- Directed by: Charles A. Nichols
- Story by: Ralph Wright Albert Bertino
- Produced by: Walt Disney
- Starring: Jimmy MacDonald Pinto Colvig
- Music by: Paul Smith
- Animation by: Charles A. Nichols Norm Ferguson Marvin Woodward Fred Moore Jack Boyd
- Layouts by: Lance Nolley
- Backgrounds by: Art Riley
- Color process: Technicolor
- Production company: Walt Disney Productions
- Distributed by: RKO Radio Pictures
- Release date: August 10, 1951;
- Running time: 7 minutes
- Language: English

= R'coon Dawg =

1951 Mickey Mouse cartoon

R'coon Dawg is a 1951 American animated short film produced by Walt Disney and directed by Charles August Nichols. It was the 123rd short in the Mickey Mouse film series to be released, and the only one produced that year.

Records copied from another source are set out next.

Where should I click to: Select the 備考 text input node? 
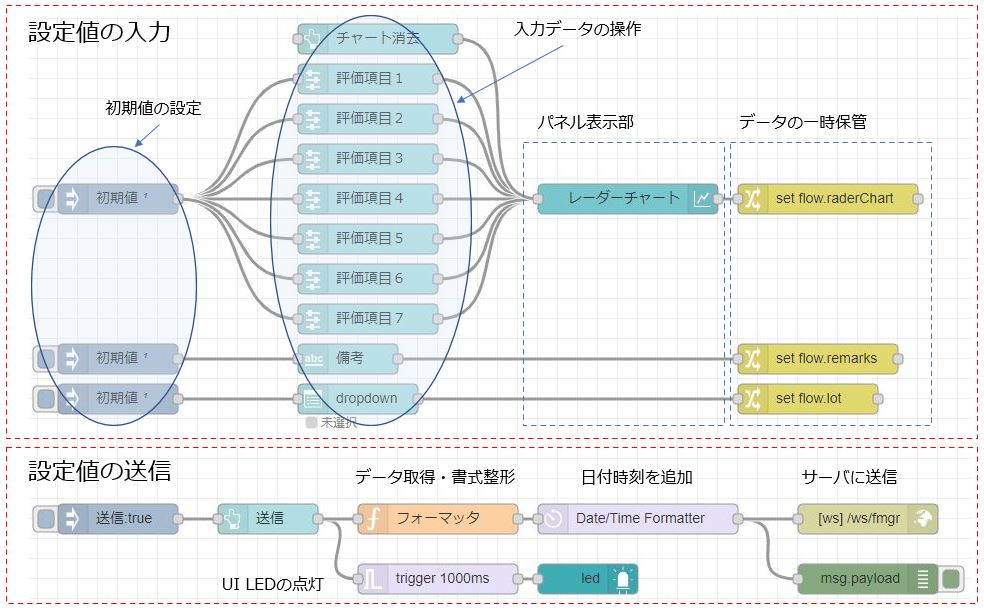(355, 358)
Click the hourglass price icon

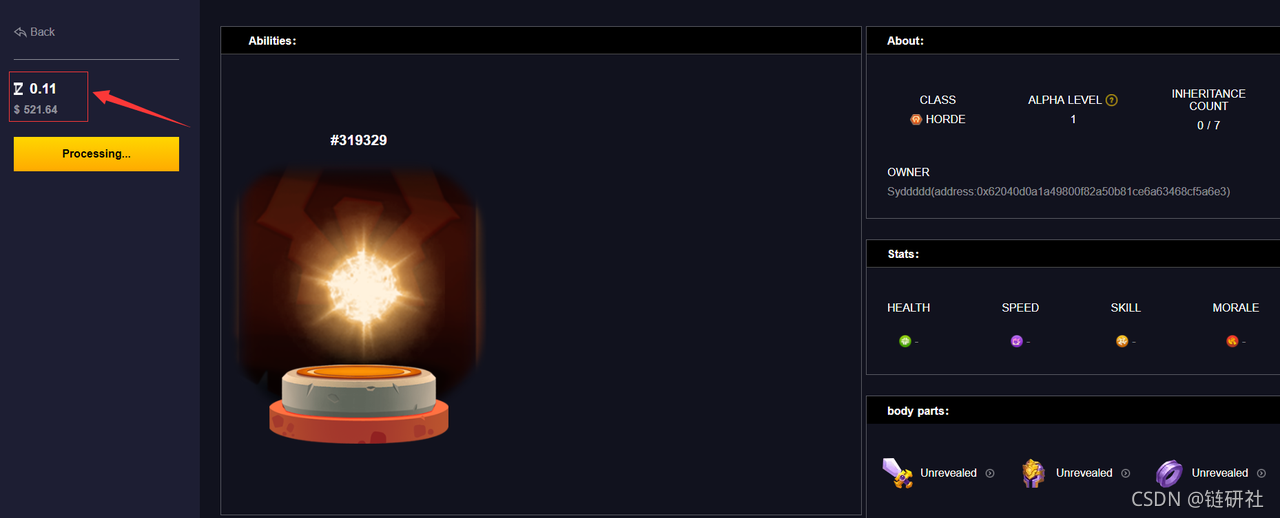[x=19, y=89]
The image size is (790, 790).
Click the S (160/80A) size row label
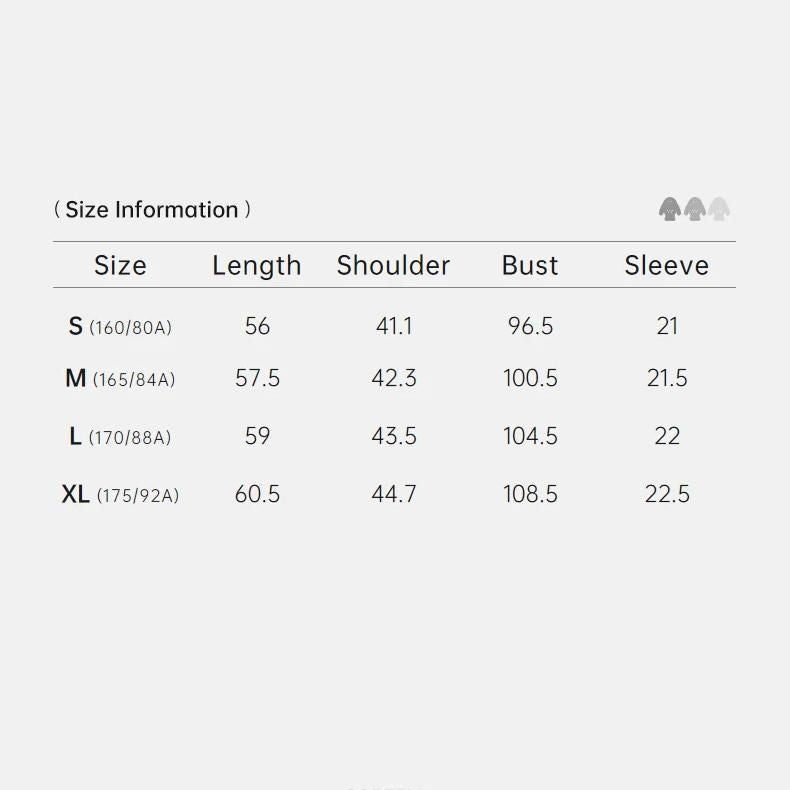[x=120, y=326]
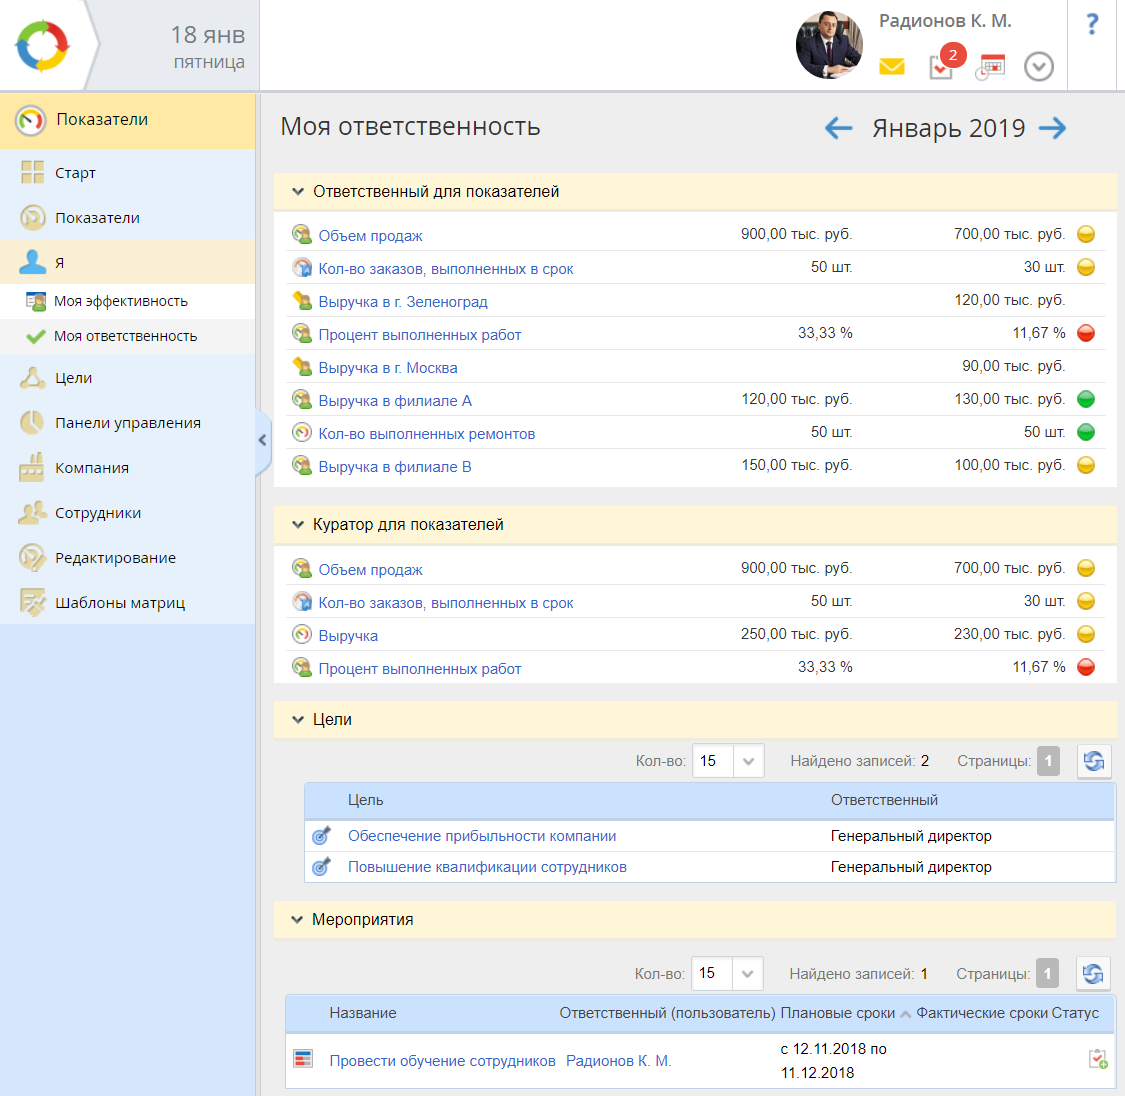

Even though this cartoon belongs to the Mickey Mouse series, and Mickey Mouse is shown in hunting gear, Pluto is the main character.

== Plot ==
Mickey and Pluto are hunting a raccoon, who is quite clever and intends to make fun of his pursuers.

== Voice cast ==
- Pluto: Pinto Colvig
- Mickey Mouse: Jimmy MacDonald

== Home media ==
The short was released on May 18, 2004, on Walt Disney Treasures: Mickey Mouse in Living Color, Volume Two: 1939-Today.